**TASK INSTRUCTIONS:**
An exact copy is the goal: every line from the one containing "The image size is (1104, 646)." to the end of the material below, pictures excluded.

**DATA SHOWN:**
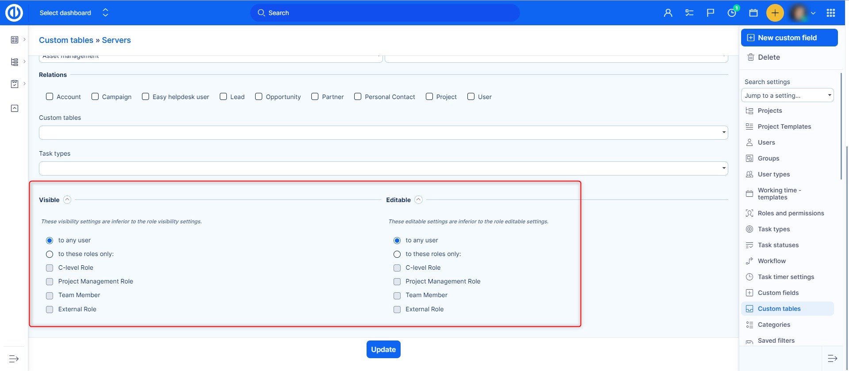Enable the Account relation checkbox
849x371 pixels.
point(50,96)
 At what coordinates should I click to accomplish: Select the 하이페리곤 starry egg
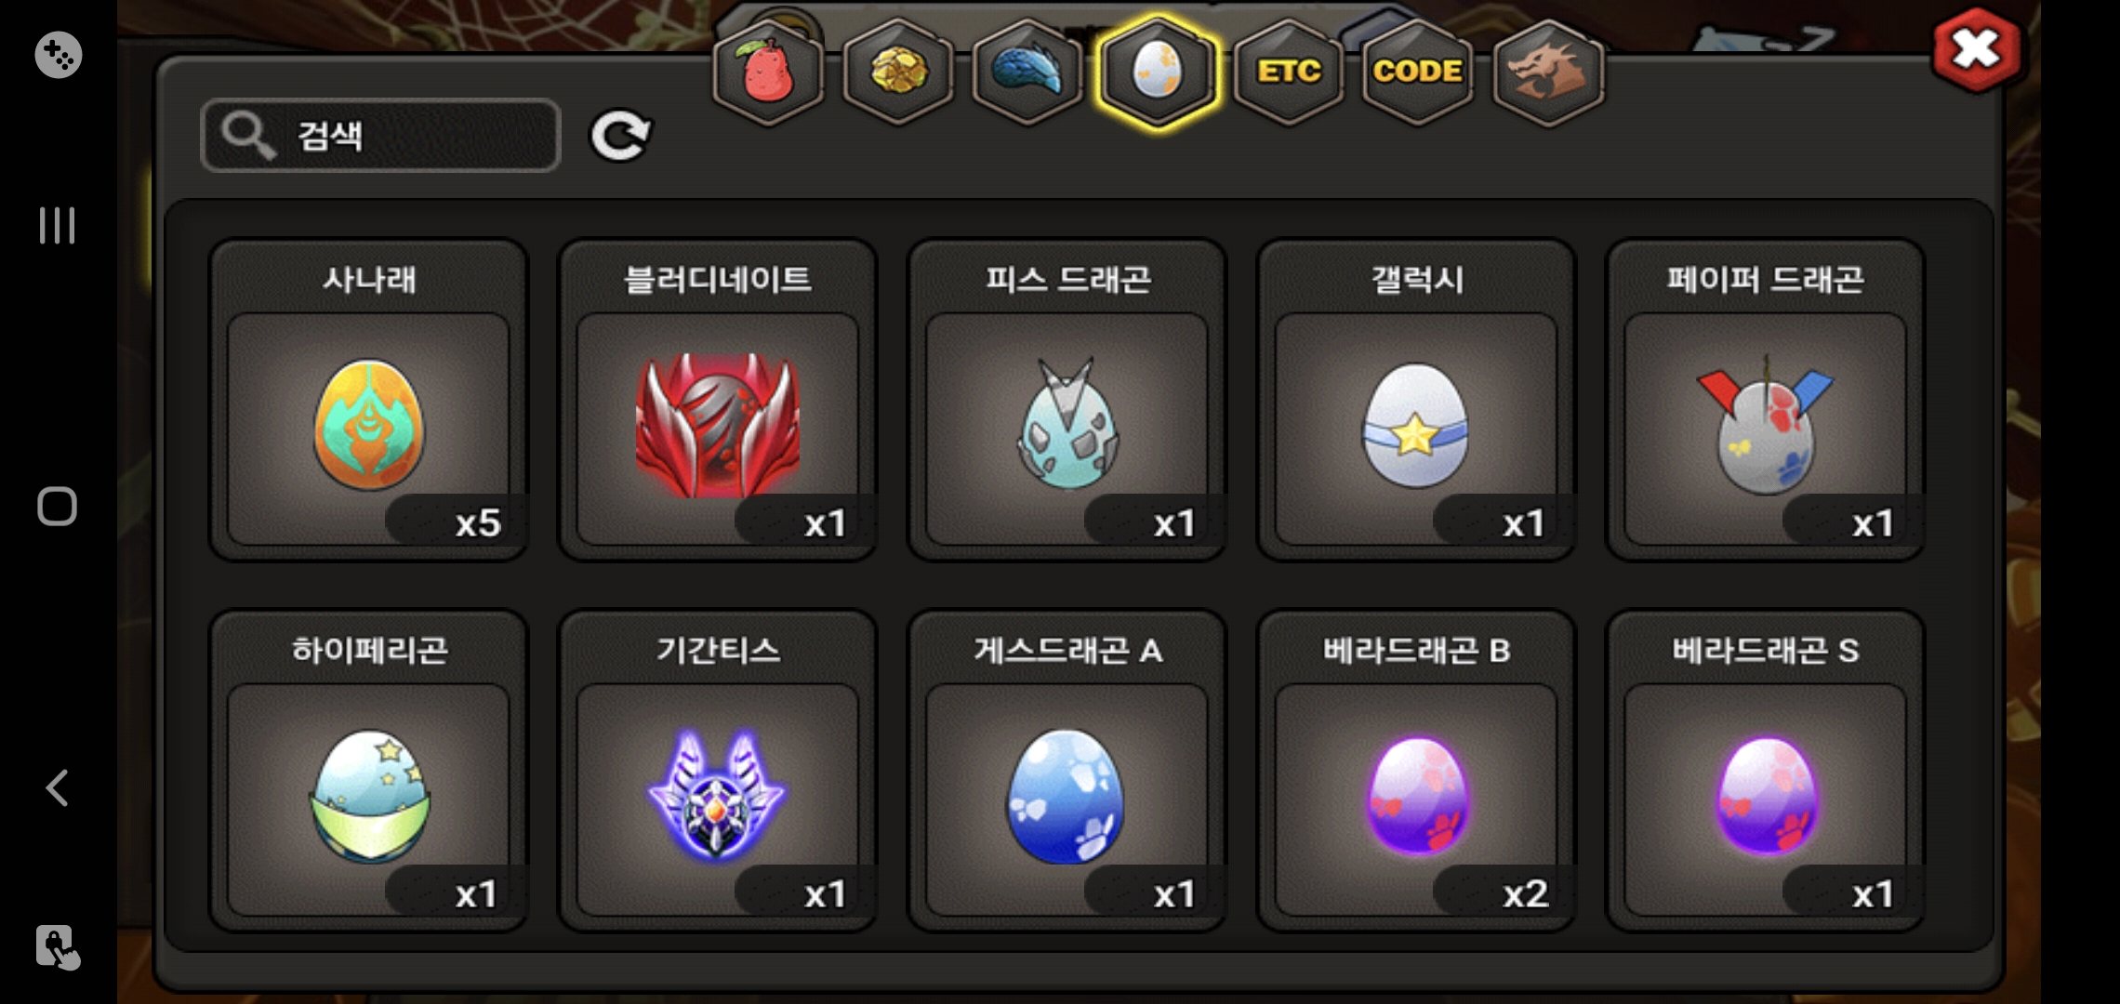pyautogui.click(x=369, y=771)
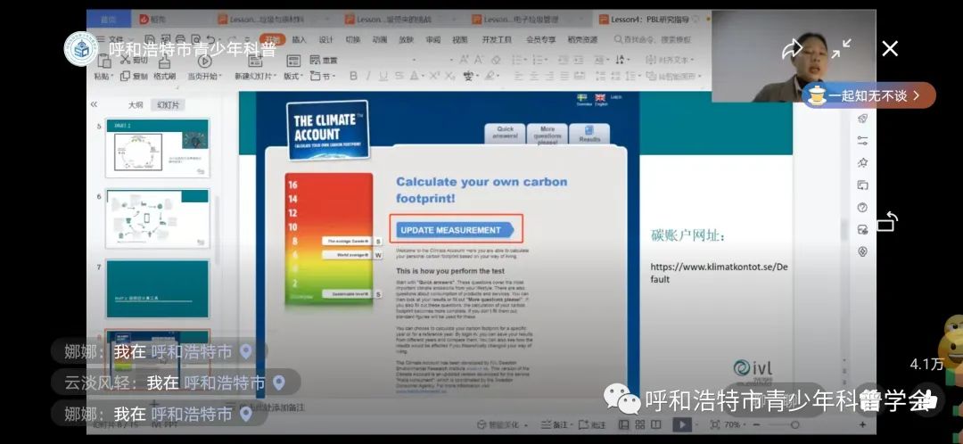Open the 插入 ribbon tab
This screenshot has height=444, width=963.
300,40
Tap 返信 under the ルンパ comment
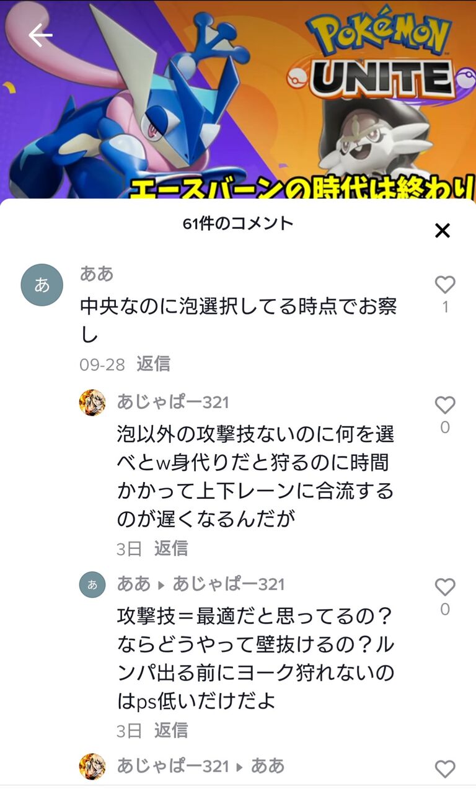 click(170, 730)
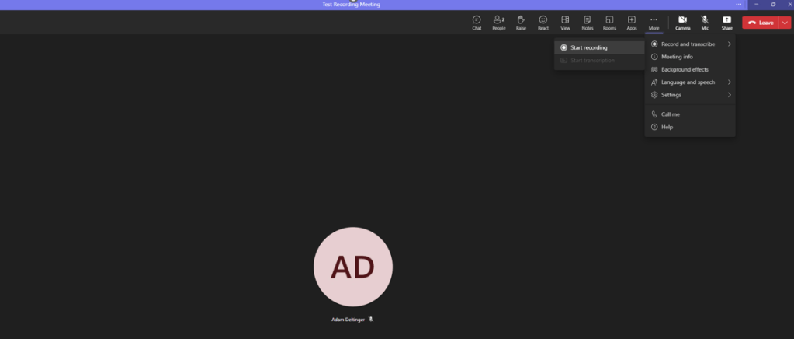This screenshot has width=794, height=339.
Task: Select Start recording
Action: point(589,47)

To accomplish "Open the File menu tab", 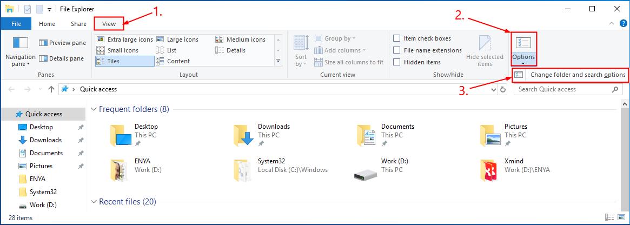I will [x=16, y=24].
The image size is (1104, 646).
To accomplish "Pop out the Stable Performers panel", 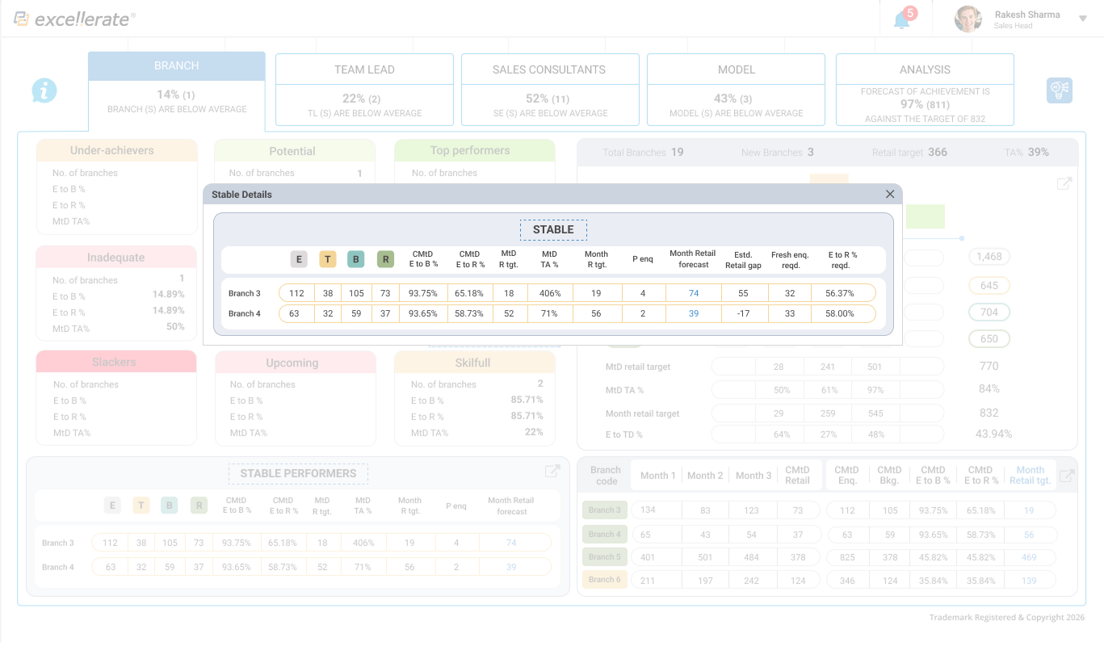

**TASK SOLUTION:**
The image size is (1104, 646).
To accomplish "Pop out the Stable Performers panel", 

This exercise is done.